By the time Grace Rice was 2, she had surpassed her life expectancy by a year, but no one knew it – not even her parents, both of whom are physicians.
A faint heart murmur picked up during a routine exam ultimately brought Grace to the University of Maryland Children’s Hospital where an ultrasound revealed a shocker: Grace had heart failure and needed surgery – as soon as possible.
Grace was diagnosed with a rare condition called anomalous left coronary artery from the pulmonary artery (ALCAPA). Essentially, Grace’s heart muscle was starved for blood flow because it was receiving blood from the pulmonary artery instead of the aorta. Blood from the aorta is what it needs – fully oxygenated and with more pressure.
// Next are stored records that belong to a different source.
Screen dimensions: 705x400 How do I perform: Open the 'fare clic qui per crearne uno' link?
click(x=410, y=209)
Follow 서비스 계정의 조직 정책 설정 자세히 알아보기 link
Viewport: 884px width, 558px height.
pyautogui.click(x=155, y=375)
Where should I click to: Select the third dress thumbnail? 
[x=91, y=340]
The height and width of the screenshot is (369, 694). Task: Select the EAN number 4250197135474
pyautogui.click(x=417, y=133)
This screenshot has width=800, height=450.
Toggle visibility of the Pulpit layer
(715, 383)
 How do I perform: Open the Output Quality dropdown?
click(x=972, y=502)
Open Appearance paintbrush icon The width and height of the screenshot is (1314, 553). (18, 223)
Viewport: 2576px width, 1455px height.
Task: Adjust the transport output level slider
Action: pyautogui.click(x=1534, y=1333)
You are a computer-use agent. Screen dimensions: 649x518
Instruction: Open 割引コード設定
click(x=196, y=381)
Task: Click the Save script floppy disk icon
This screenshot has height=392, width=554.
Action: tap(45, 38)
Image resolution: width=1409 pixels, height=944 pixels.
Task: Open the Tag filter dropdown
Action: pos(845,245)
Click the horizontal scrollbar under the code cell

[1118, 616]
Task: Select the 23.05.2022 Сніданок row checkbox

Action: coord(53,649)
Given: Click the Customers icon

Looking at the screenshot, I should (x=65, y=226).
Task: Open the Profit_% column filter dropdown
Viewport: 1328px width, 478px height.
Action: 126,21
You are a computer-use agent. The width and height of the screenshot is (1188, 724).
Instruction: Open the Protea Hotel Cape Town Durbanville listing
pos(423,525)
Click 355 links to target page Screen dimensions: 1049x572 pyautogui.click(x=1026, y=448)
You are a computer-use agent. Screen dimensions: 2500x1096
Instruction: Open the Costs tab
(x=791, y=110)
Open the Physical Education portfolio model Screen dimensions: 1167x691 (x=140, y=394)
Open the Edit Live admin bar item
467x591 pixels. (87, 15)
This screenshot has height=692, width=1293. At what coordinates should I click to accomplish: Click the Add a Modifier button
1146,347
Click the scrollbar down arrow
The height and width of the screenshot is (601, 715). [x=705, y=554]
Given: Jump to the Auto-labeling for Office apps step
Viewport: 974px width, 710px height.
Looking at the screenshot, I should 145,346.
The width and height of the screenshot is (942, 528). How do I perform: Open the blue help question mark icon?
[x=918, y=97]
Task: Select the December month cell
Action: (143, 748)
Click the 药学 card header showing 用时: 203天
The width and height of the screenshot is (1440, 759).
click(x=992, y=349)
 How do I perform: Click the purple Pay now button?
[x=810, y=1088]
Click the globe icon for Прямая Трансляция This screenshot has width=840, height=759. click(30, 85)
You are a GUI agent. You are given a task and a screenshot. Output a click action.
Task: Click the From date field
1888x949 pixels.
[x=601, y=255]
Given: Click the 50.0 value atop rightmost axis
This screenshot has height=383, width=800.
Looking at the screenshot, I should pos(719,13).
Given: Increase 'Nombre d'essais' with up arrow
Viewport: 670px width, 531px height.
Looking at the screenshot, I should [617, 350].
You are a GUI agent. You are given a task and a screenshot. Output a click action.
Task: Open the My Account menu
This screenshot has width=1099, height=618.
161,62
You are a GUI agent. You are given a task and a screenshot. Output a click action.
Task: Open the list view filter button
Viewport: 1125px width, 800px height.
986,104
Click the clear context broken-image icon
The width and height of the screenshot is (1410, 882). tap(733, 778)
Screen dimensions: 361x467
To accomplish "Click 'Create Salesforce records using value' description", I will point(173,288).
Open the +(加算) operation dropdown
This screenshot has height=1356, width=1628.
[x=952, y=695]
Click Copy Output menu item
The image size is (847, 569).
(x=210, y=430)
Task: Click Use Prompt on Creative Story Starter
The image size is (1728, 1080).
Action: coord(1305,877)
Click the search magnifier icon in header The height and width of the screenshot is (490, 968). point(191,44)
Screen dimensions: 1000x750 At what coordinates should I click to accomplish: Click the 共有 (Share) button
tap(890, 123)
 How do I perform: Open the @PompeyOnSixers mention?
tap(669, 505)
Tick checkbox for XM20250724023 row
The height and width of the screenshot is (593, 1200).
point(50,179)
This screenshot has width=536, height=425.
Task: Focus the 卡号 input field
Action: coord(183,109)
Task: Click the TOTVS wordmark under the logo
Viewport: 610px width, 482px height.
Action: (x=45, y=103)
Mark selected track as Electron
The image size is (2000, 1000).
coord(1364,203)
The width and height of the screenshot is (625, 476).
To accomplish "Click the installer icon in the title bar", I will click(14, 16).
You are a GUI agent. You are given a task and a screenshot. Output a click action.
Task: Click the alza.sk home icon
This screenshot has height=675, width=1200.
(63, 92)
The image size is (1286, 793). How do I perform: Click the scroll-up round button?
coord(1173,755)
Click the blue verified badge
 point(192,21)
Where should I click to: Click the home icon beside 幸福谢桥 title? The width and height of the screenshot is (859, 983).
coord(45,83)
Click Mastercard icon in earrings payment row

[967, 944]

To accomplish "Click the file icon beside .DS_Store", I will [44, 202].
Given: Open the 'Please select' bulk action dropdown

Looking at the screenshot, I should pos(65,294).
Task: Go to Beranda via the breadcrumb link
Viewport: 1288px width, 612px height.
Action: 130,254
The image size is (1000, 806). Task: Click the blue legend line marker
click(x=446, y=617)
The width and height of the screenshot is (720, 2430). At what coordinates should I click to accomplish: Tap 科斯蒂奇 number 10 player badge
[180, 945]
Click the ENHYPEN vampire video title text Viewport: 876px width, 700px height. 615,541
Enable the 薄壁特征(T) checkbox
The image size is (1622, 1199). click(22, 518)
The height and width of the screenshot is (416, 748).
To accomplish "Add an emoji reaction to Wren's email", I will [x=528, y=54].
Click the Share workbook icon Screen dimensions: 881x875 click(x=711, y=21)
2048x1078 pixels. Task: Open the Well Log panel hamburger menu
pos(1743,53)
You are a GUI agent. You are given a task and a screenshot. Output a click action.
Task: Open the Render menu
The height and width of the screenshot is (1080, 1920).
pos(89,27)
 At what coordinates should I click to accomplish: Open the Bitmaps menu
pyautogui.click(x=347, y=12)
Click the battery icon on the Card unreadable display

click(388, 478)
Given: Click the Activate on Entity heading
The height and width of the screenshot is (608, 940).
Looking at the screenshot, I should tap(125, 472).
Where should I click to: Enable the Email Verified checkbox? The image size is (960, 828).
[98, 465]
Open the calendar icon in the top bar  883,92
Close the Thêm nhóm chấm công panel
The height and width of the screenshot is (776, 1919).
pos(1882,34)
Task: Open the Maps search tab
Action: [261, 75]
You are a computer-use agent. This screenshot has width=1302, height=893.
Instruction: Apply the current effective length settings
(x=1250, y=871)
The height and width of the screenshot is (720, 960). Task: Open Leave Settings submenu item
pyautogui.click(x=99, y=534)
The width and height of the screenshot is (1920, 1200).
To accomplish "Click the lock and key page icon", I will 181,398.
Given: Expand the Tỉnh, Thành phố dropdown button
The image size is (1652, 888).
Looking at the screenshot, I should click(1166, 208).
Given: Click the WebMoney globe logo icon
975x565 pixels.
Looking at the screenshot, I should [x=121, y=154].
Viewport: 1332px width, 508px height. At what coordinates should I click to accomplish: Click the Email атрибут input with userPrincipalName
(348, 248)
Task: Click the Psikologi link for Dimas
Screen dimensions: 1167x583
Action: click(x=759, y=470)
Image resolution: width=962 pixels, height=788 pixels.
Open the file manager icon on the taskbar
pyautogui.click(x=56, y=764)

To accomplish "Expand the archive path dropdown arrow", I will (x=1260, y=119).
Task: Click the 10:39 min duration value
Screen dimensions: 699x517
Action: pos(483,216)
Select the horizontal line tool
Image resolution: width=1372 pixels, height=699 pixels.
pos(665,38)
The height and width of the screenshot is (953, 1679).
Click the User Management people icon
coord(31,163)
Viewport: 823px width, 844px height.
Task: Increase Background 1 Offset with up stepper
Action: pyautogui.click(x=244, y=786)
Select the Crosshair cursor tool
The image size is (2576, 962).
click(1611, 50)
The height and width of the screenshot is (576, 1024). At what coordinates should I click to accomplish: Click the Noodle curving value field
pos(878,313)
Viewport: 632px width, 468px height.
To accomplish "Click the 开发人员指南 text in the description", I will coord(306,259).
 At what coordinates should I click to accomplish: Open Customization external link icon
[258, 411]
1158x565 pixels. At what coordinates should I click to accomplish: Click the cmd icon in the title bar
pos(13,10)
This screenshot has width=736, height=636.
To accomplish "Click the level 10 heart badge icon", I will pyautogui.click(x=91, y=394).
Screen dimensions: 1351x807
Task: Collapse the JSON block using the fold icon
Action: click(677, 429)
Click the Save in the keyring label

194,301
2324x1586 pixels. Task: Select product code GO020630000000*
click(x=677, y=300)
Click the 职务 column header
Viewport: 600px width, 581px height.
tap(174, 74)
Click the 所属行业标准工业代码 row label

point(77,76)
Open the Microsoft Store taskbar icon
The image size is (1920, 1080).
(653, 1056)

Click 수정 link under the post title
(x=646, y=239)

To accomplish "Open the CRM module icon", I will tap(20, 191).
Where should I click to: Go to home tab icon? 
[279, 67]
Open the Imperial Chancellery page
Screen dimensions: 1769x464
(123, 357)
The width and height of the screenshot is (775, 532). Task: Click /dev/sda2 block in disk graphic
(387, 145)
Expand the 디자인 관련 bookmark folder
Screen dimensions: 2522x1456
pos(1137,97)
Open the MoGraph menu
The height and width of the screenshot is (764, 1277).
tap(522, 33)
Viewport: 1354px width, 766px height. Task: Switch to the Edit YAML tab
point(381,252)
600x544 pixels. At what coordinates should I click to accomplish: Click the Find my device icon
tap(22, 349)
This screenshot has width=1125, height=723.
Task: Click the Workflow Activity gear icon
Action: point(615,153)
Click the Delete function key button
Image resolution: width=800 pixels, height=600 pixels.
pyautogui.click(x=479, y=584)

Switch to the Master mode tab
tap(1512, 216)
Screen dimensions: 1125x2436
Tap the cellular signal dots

Heart failure in children usually shows up early as a lack of endurance, but Grace had been keeping up with her playmates, so her condition went undetected until the murmur led to further testing. The Children’s Heart Program team later determined that Grace had developed additional blood vessels to partially compensate for the abnormality.
As soon as Grace was diagnosed, Sunjay Kaushal, MD, PhD, director of pediatric cardiac surgery, performed a routine surgery to restore Grace’s normal blood flow. In the procedure, Dr. Kaushal detached Grace’s left coronary artery from the pulmonary artery and attached it to her aorta, restoring normal anatomy and blood flow to her heart tissue.
Four years later, Grace, 6, is a bubbly, energetic child who trudges up hills, runs, jumps and kicks with ease as she keeps up with her older brother, Zachary.
SUNJAY KAUSHAL, MD, PhD, is Associate Professor of Surgery at the University of Maryland School of Medicine, Director of Pediatric and Adult Congenital Surgery at the University of Maryland Medical Center and Co-Director of the Children’s Heart Program at the University of Maryland Children’s Hospital.